#### Work request
Set down all the records below, word for word.

#### Provided material
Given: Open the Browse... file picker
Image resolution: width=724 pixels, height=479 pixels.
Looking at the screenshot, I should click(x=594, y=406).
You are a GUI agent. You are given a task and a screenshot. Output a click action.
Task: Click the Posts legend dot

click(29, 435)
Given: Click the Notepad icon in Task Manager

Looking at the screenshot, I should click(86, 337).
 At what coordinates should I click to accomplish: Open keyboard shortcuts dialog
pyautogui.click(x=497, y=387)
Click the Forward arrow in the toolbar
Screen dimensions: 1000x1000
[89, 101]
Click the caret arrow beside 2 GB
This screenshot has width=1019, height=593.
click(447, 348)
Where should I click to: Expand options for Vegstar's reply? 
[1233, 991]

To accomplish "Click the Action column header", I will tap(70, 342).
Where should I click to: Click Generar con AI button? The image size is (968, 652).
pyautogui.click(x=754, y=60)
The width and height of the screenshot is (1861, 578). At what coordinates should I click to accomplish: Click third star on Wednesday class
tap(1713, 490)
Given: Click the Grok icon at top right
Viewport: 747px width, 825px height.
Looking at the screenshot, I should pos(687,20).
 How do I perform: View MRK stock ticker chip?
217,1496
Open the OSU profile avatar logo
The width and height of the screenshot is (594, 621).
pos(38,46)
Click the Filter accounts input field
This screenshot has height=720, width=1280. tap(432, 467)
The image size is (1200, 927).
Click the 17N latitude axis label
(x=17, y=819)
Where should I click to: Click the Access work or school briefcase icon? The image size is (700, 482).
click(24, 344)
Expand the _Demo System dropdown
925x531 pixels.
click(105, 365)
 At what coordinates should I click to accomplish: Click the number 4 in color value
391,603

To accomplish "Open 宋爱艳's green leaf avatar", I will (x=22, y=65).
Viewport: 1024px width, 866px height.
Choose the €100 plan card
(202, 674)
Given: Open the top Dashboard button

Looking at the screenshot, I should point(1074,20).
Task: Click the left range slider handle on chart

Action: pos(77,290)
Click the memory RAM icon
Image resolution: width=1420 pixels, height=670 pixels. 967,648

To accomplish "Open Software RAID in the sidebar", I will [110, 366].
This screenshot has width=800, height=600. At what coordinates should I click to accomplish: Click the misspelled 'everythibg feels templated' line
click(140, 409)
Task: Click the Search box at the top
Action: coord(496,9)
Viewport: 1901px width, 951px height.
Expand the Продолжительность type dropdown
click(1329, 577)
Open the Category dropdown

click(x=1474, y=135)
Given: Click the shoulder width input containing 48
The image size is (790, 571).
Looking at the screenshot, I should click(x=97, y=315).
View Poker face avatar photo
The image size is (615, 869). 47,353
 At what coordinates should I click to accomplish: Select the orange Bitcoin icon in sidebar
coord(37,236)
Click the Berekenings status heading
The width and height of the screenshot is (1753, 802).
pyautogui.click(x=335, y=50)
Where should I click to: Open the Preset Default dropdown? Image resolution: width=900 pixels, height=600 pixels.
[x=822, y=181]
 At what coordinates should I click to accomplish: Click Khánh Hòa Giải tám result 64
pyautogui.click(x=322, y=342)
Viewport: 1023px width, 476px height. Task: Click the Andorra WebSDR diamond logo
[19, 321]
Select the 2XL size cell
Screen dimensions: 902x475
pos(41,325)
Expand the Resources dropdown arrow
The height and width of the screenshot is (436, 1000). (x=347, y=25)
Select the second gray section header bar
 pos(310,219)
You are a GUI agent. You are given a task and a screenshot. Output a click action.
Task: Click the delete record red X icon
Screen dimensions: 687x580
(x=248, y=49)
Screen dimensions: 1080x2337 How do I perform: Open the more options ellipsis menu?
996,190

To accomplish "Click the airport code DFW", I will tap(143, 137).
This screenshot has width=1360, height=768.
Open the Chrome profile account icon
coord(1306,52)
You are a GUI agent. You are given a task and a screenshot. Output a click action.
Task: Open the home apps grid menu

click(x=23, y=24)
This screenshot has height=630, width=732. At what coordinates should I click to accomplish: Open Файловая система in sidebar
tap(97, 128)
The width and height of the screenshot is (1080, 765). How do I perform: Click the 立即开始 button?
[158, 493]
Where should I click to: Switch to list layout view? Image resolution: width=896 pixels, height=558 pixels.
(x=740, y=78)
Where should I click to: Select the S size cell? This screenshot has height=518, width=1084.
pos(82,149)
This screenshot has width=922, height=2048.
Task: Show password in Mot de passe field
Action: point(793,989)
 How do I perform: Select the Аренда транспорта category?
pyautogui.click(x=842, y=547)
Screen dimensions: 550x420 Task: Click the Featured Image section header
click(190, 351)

#### Solution to the exercise
Given: Open the Browse... file picker
Image resolution: width=724 pixels, height=479 pixels.
Looking at the screenshot, I should click(x=594, y=406).
You are a GUI agent. You are given a task and a screenshot. Output a click action.
Task: Click the Posts legend dot

click(29, 435)
Given: Click the Notepad icon in Task Manager

Looking at the screenshot, I should click(86, 337).
 At what coordinates should I click to accomplish: Open keyboard shortcuts dialog
pyautogui.click(x=497, y=387)
Click the Forward arrow in the toolbar
Screen dimensions: 1000x1000
[89, 101]
Click the caret arrow beside 2 GB
This screenshot has width=1019, height=593.
click(447, 348)
Where should I click to: Expand options for Vegstar's reply? 
[1233, 991]

To accomplish "Click the Action column header", I will tap(70, 342).
Where should I click to: Click Generar con AI button? The image size is (968, 652).
pyautogui.click(x=754, y=60)
The width and height of the screenshot is (1861, 578). At what coordinates should I click to accomplish: Click third star on Wednesday class
tap(1713, 490)
Given: Click the Grok icon at top right
Viewport: 747px width, 825px height.
Looking at the screenshot, I should pos(687,20).
 How do I perform: View MRK stock ticker chip?
217,1496
Open the OSU profile avatar logo
The width and height of the screenshot is (594, 621).
pos(38,46)
Click the Filter accounts input field
This screenshot has height=720, width=1280. tap(432, 467)
The image size is (1200, 927).
Click the 17N latitude axis label
(x=17, y=819)
Where should I click to: Click the Access work or school briefcase icon? The image size is (700, 482).
click(24, 344)
Expand the _Demo System dropdown
925x531 pixels.
click(105, 365)
 At what coordinates should I click to accomplish: Click the number 4 in color value
391,603

To accomplish "Open 宋爱艳's green leaf avatar", I will (x=22, y=65).
Viewport: 1024px width, 866px height.
Choose the €100 plan card
(202, 674)
Given: Open the top Dashboard button

Looking at the screenshot, I should point(1074,20).
Task: Click the left range slider handle on chart

Action: pos(77,290)
Click the memory RAM icon
Image resolution: width=1420 pixels, height=670 pixels. 967,648

To accomplish "Open Software RAID in the sidebar", I will [110, 366].
This screenshot has width=800, height=600. At what coordinates should I click to accomplish: Click the misspelled 'everythibg feels templated' line
click(140, 409)
Task: Click the Search box at the top
Action: coord(496,9)
Viewport: 1901px width, 951px height.
Expand the Продолжительность type dropdown
click(1329, 577)
Open the Category dropdown

click(x=1474, y=135)
Given: Click the shoulder width input containing 48
The image size is (790, 571).
Looking at the screenshot, I should click(x=97, y=315).
View Poker face avatar photo
The image size is (615, 869). 47,353
 At what coordinates should I click to accomplish: Select the orange Bitcoin icon in sidebar
coord(37,236)
Click the Berekenings status heading
The width and height of the screenshot is (1753, 802).
pyautogui.click(x=335, y=50)
Where should I click to: Open the Preset Default dropdown? Image resolution: width=900 pixels, height=600 pixels.
[x=822, y=181]
 At what coordinates should I click to accomplish: Click Khánh Hòa Giải tám result 64
pyautogui.click(x=322, y=342)
Viewport: 1023px width, 476px height. Task: Click the Andorra WebSDR diamond logo
[19, 321]
Select the 2XL size cell
Screen dimensions: 902x475
pos(41,325)
Expand the Resources dropdown arrow
The height and width of the screenshot is (436, 1000). (x=347, y=25)
Select the second gray section header bar
 pos(310,219)
You are a GUI agent. You are given a task and a screenshot. Output a click action.
Task: Click the delete record red X icon
Screen dimensions: 687x580
(x=248, y=49)
Screen dimensions: 1080x2337 How do I perform: Open the more options ellipsis menu?
996,190

To accomplish "Click the airport code DFW", I will tap(143, 137).
This screenshot has width=1360, height=768.
Open the Chrome profile account icon
coord(1306,52)
You are a GUI agent. You are given a task and a screenshot. Output a click action.
Task: Open the home apps grid menu

click(x=23, y=24)
This screenshot has height=630, width=732. At what coordinates should I click to accomplish: Open Файловая система in sidebar
tap(97, 128)
The width and height of the screenshot is (1080, 765). How do I perform: Click the 立即开始 button?
[158, 493]
Where should I click to: Switch to list layout view? Image resolution: width=896 pixels, height=558 pixels.
(x=740, y=78)
Where should I click to: Select the S size cell? This screenshot has height=518, width=1084.
pos(82,149)
This screenshot has width=922, height=2048.
Task: Show password in Mot de passe field
Action: point(793,989)
 How do I perform: Select the Аренда транспорта category?
pyautogui.click(x=842, y=547)
Screen dimensions: 550x420 Task: Click the Featured Image section header
click(190, 351)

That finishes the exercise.